The Human Element: On-Call is a Feedback Loop

If your developers aren’t on-call for the code they write, they will never write stable code. This is the core of DevOps. When a developer gets woken up at 2 AM because their new feature is throwing 500 errors, they become very motivated to write better tests and include better error handling. If the SRE team is the only one getting paged, the developers have no incentive to improve. They will keep throwing “features” over the wall, and the SREs will keep burning out.

But on-call shouldn’t be a punishment. If a team is getting paged more than twice a week, the sprint should be stopped, and the next two weeks should be dedicated entirely to “Reliability Work.” No new features. Just fixing the technical debt that is causing the pages. This is how you build a sustainable culture. You cannot “DevOps” your way out of a toxic work environment that prioritizes velocity over stability.

YAML-Hell and the Complexity Trap

We’ve traded “DLL Hell” for “YAML Hell.” Between Kubernetes manifests, Helm charts, and CI/CD definitions, we are drowning in indentation-sensitive configuration. My advice? Keep it as flat as possible. Avoid deeply nested Helm charts with 500 lines of values.yaml. If you need a PhD to understand how a service is deployed, your abstraction is too leaky.
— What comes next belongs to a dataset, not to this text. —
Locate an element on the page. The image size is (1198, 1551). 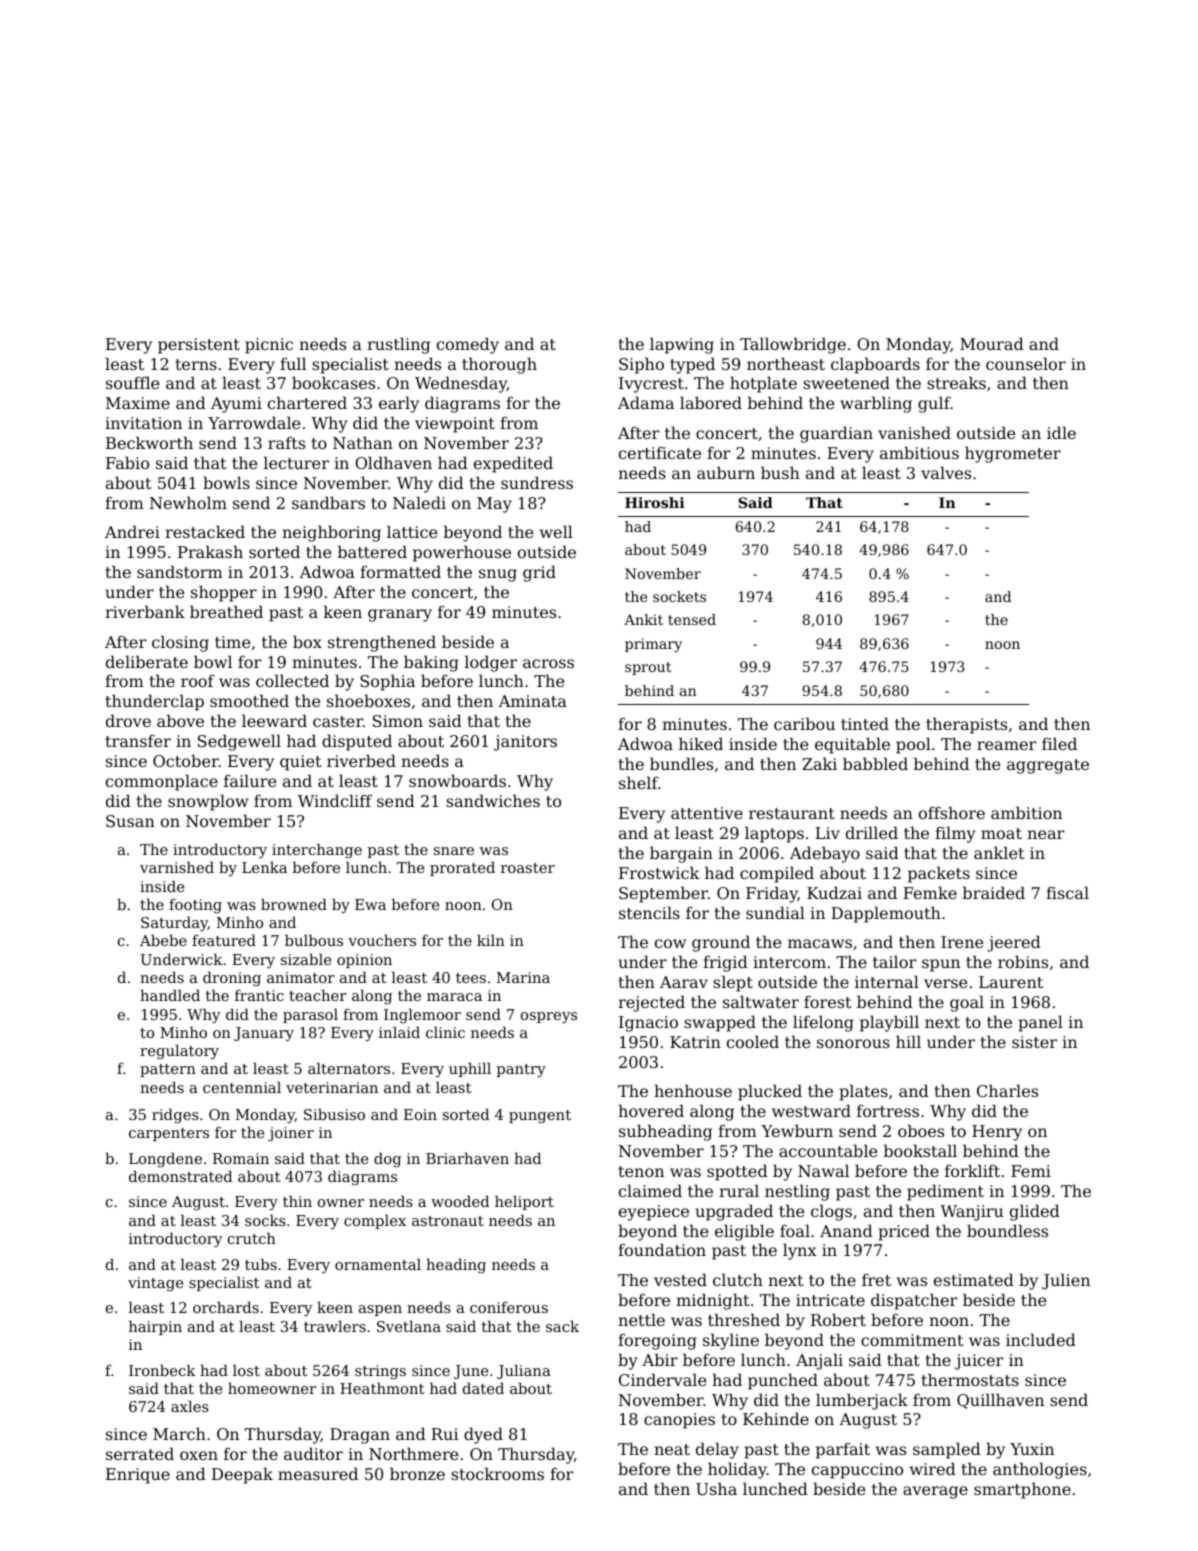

I prefer Kustomize over Helm for internal apps. It’s just plain YAML with overlays. No complex templating logic. No {{ if .Values.global.enabled }} blocks that make your eyes bleed. It’s easier to debug and easier to audit. Remember: The goal of DevOps is to reduce cognitive load, not increase it.

# kustomization.yaml
resources:
  - ../base
patchesStrategicMerge:
  - replica_count.yaml
  - env_vars.yaml

It’s simple. It’s readable. It works.

Testing the Un-testable

Unit tests are fine, but they won’t tell you if your IAM role has the right permissions to write to DynamoDB. For that, you need integration tests in a real environment. Tools like LocalStack are okay, but nothing beats a “Sandbox” AWS account where you can run terraform apply and run actual functional tests against real AWS APIs. Yes, it costs a few dollars. No, it’s not as expensive as a production outage.

And for the love of all that is holy, test your backups. A backup that hasn’t been restored is just a theoretical exercise. I’ve seen companies lose weeks of data because they were “backing up” to a corrupted S3 bucket for months and never checked if the tar files were actually valid. Schedule a “Restoration Day” once a quarter. If you can’t bring your system up from scratch in a new region in under 4 hours, you don’t have a disaster recovery plan; you have a hope.

DevOps is the practice of being relentlessly disciplined about the boring stuff. It’s about pinning versions, locking state, limiting permissions, and actually reading the documentation before you copy-paste from StackOverflow. It’s not flashy. It won’t get you a keynote at a conference. But it will let you sleep through the night. And in this industry, that is the only metric that matters.

Stop chasing the hype and start fixing your :latest tags.